Fátima Eusébio, que recebe por esta altura os últimos testemunhos, garante que “há textos que vão obrigar a refletir”. “São profundamente tocantes. É bom que quem vá à via-sacra ouça e sinta estas palavras”, apela. “São pessoas registos de fé muito diferenciados. Procurámos essa diversidade: mostrar como pessoas que estão a viver contextos muito diferentes olham para cada um destes quadros”, acrescenta. Entre as reflexões haverá tempo para ouvir a amentação das almas, por um grupo da Paróquia Campo de Madalena.

Jovens têm de sentir que são necessários, defende Fátima Eusébio
Os claustros da Catedral de Viseu são preenchidos por estes dias com quadros alusivos às estações da via-sacra. Quadros concebidos naquela paróquia da diocese viseense. O objetivo foi lembrar uma das artes que em várias paróquias de norte a sul do país se costumam cumprir pelo menos uma vez por ano: os tapetes de flores. “Considero que é uma tradição que é importante ser preservada e valorizada”, defende. “Pensámos em levar essa arte para outro nível e executar num material mais durável os painéis com as estações da via-sacra. Começámos por utilizar a serradura colorida. Infelizmente alguns painéis ficaram danificados porque houve dias de muito vento. Por isso, tivemos de nos adaptar e de substituir grande parte da serradura colorida por sal colorido. Tem outra consistência e peso e tem-se, felizmente, mantido”, enfatiza Fátima Eusébio.
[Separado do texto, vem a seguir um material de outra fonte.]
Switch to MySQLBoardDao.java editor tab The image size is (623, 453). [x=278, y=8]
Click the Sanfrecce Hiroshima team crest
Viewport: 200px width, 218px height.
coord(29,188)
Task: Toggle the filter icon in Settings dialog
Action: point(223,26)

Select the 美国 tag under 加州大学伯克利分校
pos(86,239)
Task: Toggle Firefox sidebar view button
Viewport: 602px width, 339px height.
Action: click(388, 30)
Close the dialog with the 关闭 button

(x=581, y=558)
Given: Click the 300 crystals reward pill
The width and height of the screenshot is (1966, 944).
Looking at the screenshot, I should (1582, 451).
E assim foi. Num convívio intergeracional, juntaram-se jovens e menos jovens, várias horas por dia para desenhar, conceber e preencher cada um dos 14 quadros da via-sacra. Os painéis têm três metros de comprimento e dois de largura. “Houve uma equipa permanente de quatro ou cinco pessoas, mas mais jovens se juntaram. Chegámos a trabalhar até às seis da manhã… São trabalhos cansativos: estamos a trabalhar no chão e exigem minúcia. Mas o resultado final é muito gratificante”, realça Fátima Eusébio.
Católica assumida e uma mulher de fé, há muito que se mostra confiante no trabalho das novas gerações.
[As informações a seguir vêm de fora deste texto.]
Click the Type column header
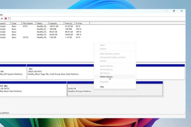 pos(15,23)
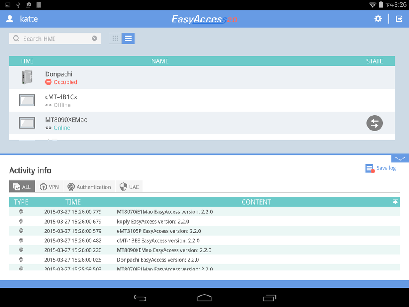Click the connect icon on MT8090XEMao row
The width and height of the screenshot is (409, 307).
tap(374, 123)
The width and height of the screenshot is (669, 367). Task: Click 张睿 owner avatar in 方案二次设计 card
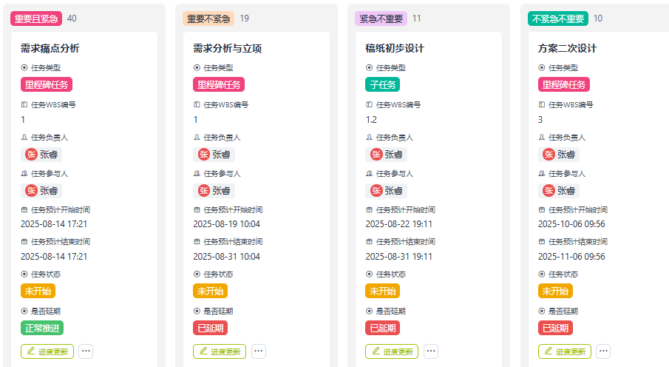click(x=549, y=154)
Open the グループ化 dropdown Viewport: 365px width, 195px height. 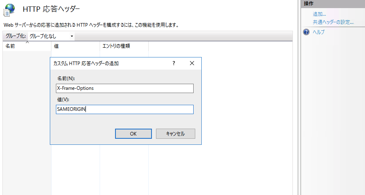pos(51,36)
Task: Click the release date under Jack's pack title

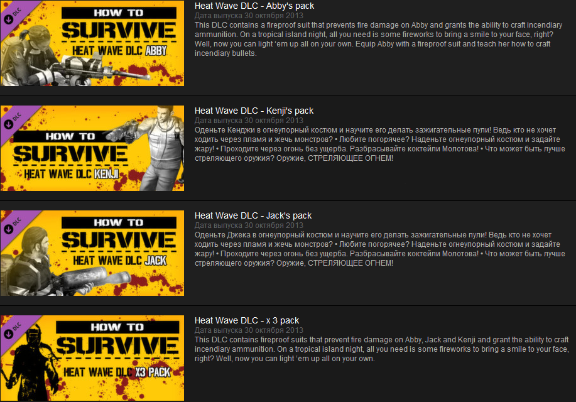Action: pyautogui.click(x=249, y=225)
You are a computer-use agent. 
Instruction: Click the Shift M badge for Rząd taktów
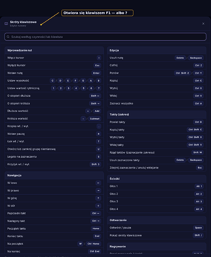198,153
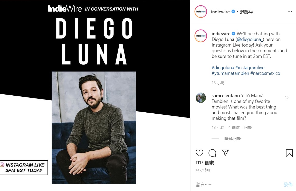
Task: Like samcelentano's comment with small heart
Action: pyautogui.click(x=287, y=97)
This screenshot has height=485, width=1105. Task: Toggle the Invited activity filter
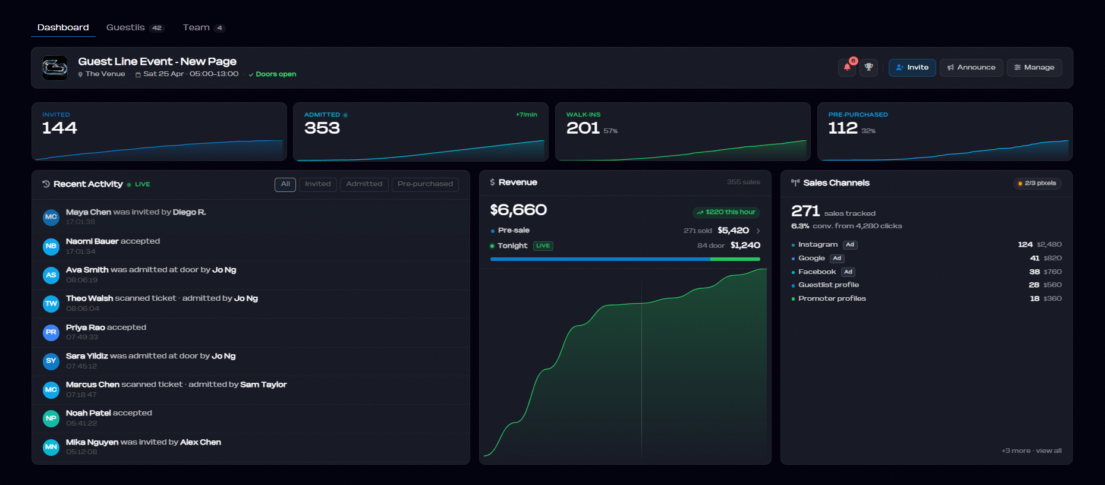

E 2023 foi, confessa, ano para guardar na memória. “A melhor prova de que os jovens, quando são cativados e envolvidos, estão lá, foi a Jornada Mundial da Juventude. Alguns dos jovens que lá estiveram até nem vão à Igreja com muita frequência, mas disseram um sim. Um sim muito presente. Não apenas os jovens que participaram nas Jornadas, mas também os que estiveram na preparação”, justifica.
Fátima Eusébio entende que “é importante envolver os jovens e mostrar-lhes que estas tradições lhes dizem respeito e que contamos com a participação deles”. “Claro que, hoje em dia, são solicitados para muitas coisas. Como também nós adultos o somos. Corremos o risco de nos dispersarmos e de não vivermos algumas coisas como gostaríamos. Foi bom ver a presença dos jovens. Perceber que tinham optado por fazer aqueles quadros connosco e ver que ficaram felizes com o resultado final”, esclarece.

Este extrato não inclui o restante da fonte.